Start at the line with "2380x1547 pixels." in the records below, stop at the line with "Open the Fat", and return every line in that span exactly, the two end lines included.

Given data:
____

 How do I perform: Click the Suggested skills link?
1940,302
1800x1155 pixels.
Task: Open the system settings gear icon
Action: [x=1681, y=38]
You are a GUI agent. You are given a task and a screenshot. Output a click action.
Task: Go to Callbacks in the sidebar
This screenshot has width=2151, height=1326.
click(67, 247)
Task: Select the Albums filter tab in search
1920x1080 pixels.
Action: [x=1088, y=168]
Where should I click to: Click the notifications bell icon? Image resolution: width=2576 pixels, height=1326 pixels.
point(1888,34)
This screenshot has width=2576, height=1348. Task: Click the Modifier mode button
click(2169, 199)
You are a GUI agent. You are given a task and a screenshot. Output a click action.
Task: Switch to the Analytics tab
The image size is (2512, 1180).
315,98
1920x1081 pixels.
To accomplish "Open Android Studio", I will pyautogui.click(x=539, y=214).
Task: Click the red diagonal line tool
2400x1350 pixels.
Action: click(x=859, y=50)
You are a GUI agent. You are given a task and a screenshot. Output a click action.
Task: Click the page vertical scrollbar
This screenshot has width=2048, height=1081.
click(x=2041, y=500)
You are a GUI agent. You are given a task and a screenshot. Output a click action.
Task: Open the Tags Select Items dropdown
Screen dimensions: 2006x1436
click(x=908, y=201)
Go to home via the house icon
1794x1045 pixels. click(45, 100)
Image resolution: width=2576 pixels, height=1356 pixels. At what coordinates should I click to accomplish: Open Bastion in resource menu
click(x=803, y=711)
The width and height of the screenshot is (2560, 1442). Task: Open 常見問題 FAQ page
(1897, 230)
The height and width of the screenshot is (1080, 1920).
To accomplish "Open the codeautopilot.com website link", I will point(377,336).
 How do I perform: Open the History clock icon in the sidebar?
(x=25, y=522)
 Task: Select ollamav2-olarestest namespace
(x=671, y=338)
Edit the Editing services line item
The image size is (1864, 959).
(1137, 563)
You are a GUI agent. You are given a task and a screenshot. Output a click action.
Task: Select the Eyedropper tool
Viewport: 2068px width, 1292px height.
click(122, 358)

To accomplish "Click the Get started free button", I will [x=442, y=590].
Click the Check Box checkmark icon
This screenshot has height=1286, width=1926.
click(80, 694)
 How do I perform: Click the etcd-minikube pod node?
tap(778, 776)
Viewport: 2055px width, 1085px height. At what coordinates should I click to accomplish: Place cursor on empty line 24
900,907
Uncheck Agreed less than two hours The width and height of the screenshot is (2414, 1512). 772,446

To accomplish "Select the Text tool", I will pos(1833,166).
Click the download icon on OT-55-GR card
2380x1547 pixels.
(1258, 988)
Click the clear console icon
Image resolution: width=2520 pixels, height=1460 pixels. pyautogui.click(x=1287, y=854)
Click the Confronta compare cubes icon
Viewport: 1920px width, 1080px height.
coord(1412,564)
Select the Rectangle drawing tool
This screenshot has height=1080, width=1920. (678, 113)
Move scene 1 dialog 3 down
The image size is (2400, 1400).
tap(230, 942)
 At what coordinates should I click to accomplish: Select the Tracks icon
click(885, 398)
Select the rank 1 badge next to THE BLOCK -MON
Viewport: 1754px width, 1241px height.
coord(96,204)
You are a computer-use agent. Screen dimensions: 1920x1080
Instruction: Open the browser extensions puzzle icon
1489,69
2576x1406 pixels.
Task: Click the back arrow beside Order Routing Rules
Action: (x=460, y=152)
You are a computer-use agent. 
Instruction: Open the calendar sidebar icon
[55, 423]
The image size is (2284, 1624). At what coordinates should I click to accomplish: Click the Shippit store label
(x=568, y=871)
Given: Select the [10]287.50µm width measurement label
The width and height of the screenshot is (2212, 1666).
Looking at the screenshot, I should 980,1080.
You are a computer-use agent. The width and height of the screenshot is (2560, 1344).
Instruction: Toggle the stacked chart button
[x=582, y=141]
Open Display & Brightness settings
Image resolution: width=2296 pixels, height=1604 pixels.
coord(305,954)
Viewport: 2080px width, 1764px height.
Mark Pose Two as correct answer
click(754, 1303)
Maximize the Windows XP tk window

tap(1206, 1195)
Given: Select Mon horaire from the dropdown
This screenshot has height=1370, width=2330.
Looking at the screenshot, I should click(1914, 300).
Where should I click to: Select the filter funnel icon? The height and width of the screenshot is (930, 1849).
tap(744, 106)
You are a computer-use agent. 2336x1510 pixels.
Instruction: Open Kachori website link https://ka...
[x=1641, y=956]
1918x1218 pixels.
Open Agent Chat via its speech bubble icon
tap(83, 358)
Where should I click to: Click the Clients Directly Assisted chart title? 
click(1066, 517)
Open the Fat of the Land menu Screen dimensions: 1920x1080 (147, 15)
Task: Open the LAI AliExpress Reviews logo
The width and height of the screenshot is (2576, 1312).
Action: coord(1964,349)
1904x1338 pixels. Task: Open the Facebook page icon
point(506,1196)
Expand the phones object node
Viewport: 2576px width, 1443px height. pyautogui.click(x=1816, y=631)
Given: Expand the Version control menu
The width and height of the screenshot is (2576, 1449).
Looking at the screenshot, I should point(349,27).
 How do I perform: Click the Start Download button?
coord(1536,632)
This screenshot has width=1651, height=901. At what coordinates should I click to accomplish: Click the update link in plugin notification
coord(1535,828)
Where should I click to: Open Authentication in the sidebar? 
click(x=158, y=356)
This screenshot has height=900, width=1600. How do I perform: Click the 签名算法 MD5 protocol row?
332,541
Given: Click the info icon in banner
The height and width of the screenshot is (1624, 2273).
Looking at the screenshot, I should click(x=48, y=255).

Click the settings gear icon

____

Answer section:
2380x1547 pixels.
(1258, 988)
Click the clear console icon
Image resolution: width=2520 pixels, height=1460 pixels. pyautogui.click(x=1287, y=854)
Click the Confronta compare cubes icon
Viewport: 1920px width, 1080px height.
coord(1412,564)
Select the Rectangle drawing tool
This screenshot has height=1080, width=1920. (678, 113)
Move scene 1 dialog 3 down
The image size is (2400, 1400).
tap(230, 942)
 At what coordinates should I click to accomplish: Select the Tracks icon
click(885, 398)
Select the rank 1 badge next to THE BLOCK -MON
Viewport: 1754px width, 1241px height.
coord(96,204)
You are a computer-use agent. Screen dimensions: 1920x1080
Instruction: Open the browser extensions puzzle icon
1489,69
2576x1406 pixels.
Task: Click the back arrow beside Order Routing Rules
Action: (x=460, y=152)
You are a computer-use agent. 
Instruction: Open the calendar sidebar icon
[55, 423]
The image size is (2284, 1624). At what coordinates should I click to accomplish: Click the Shippit store label
(x=568, y=871)
Given: Select the [10]287.50µm width measurement label
The width and height of the screenshot is (2212, 1666).
Looking at the screenshot, I should 980,1080.
You are a computer-use agent. The width and height of the screenshot is (2560, 1344).
Instruction: Toggle the stacked chart button
[x=582, y=141]
Open Display & Brightness settings
Image resolution: width=2296 pixels, height=1604 pixels.
coord(305,954)
Viewport: 2080px width, 1764px height.
Mark Pose Two as correct answer
click(754, 1303)
Maximize the Windows XP tk window

tap(1206, 1195)
Given: Select Mon horaire from the dropdown
This screenshot has height=1370, width=2330.
Looking at the screenshot, I should click(1914, 300).
Where should I click to: Select the filter funnel icon? The height and width of the screenshot is (930, 1849).
tap(744, 106)
You are a computer-use agent. 2336x1510 pixels.
Instruction: Open Kachori website link https://ka...
[x=1641, y=956]
1918x1218 pixels.
Open Agent Chat via its speech bubble icon
tap(83, 358)
Where should I click to: Click the Clients Directly Assisted chart title? 
click(1066, 517)
Open the Fat of the Land menu Screen dimensions: 1920x1080 (147, 15)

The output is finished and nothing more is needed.